### [DIRECTIONS]
Your response to the data below should hold nothing except the lines from the one containing "This screenshot has height=573, width=665." down to the one containing "Viewport: 1232px width, 963px", reproduced exactly and without pictures.

### [SUPPLIED MATERIAL]

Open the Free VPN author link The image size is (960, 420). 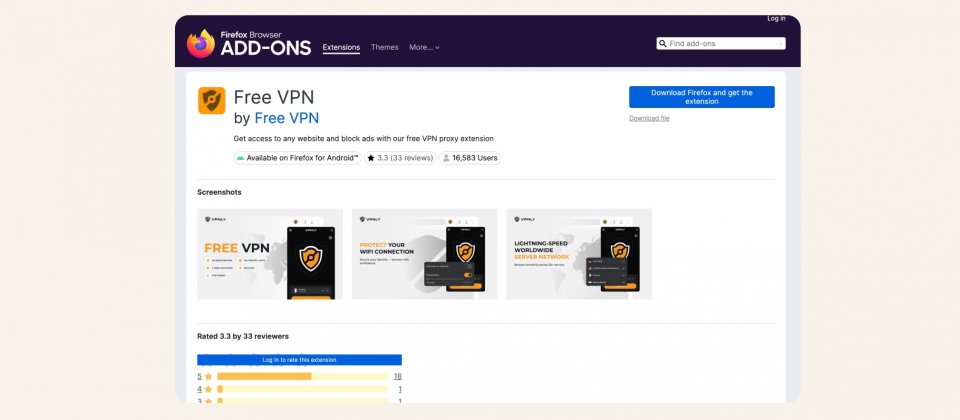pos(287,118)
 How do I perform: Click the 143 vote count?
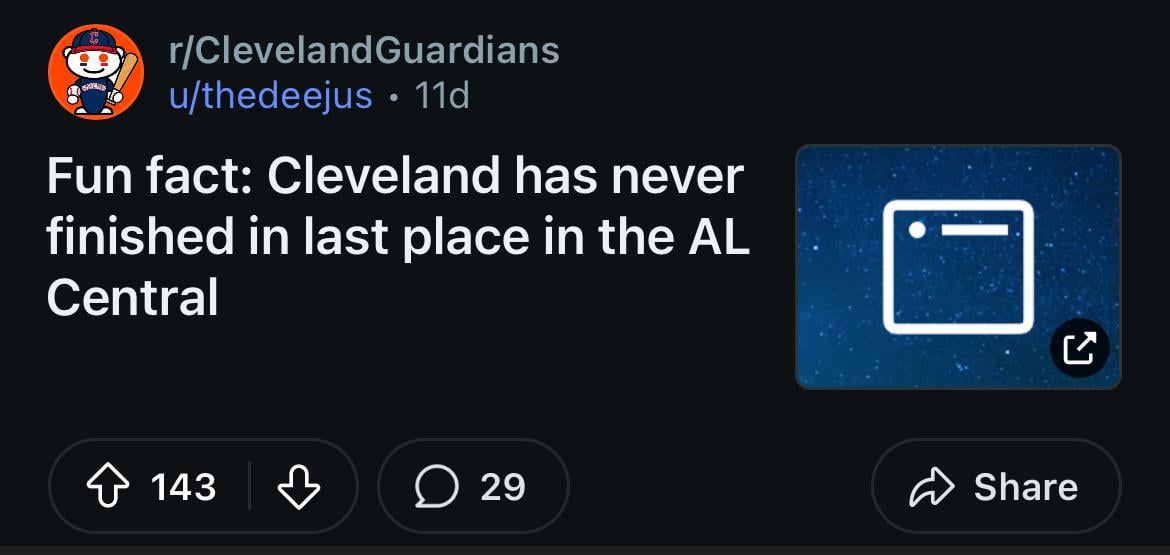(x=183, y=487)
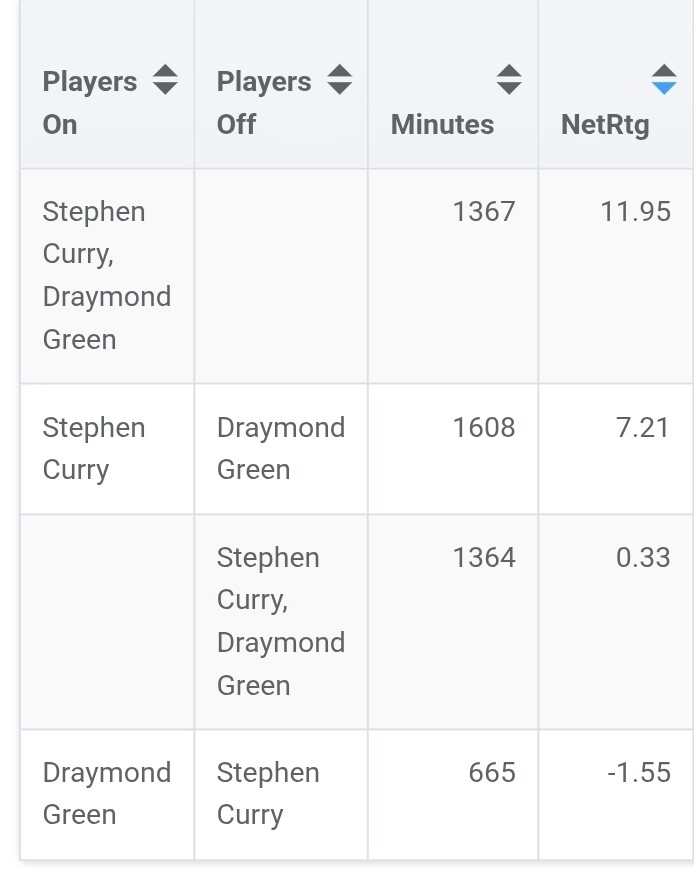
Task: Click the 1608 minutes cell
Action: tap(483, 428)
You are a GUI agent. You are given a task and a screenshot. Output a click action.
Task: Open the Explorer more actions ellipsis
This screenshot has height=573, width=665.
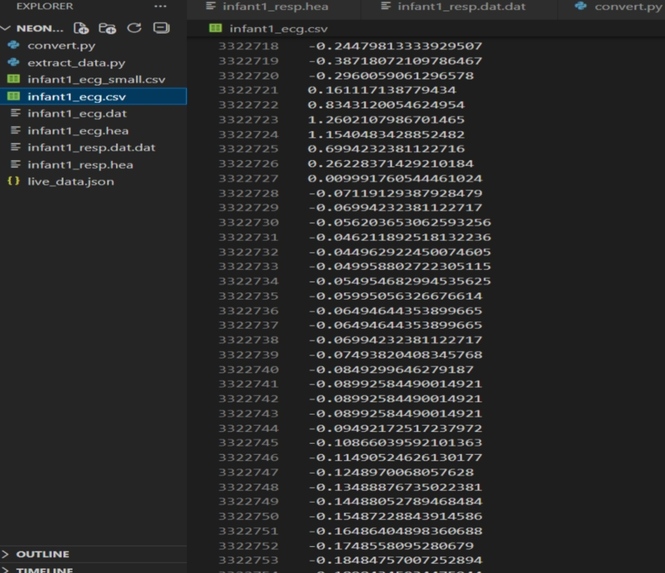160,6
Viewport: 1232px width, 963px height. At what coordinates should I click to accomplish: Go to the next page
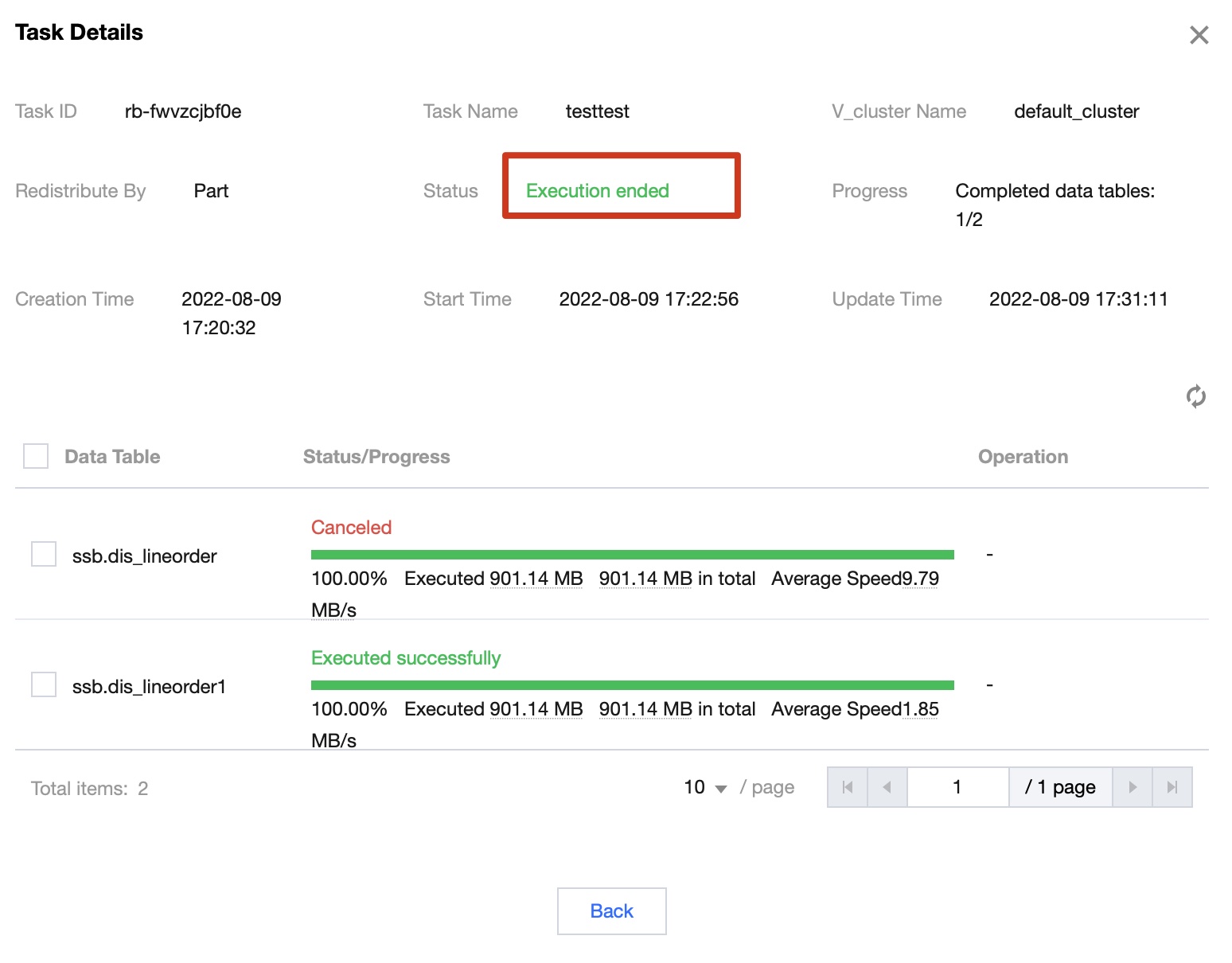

==

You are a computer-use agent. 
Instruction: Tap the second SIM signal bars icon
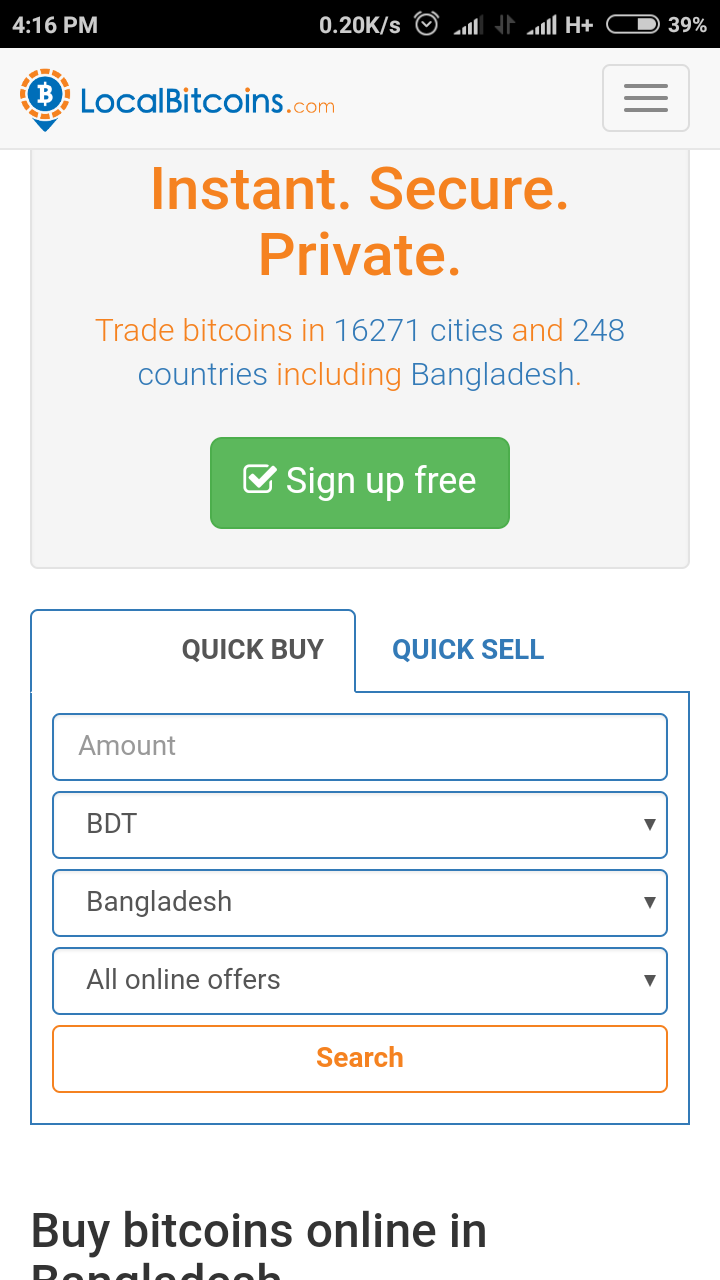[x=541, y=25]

### [YOUR RESPONSE]
This screenshot has height=573, width=665.
160,6
Viewport: 1232px width, 963px height. At what coordinates should I click to accomplish: Go to the next page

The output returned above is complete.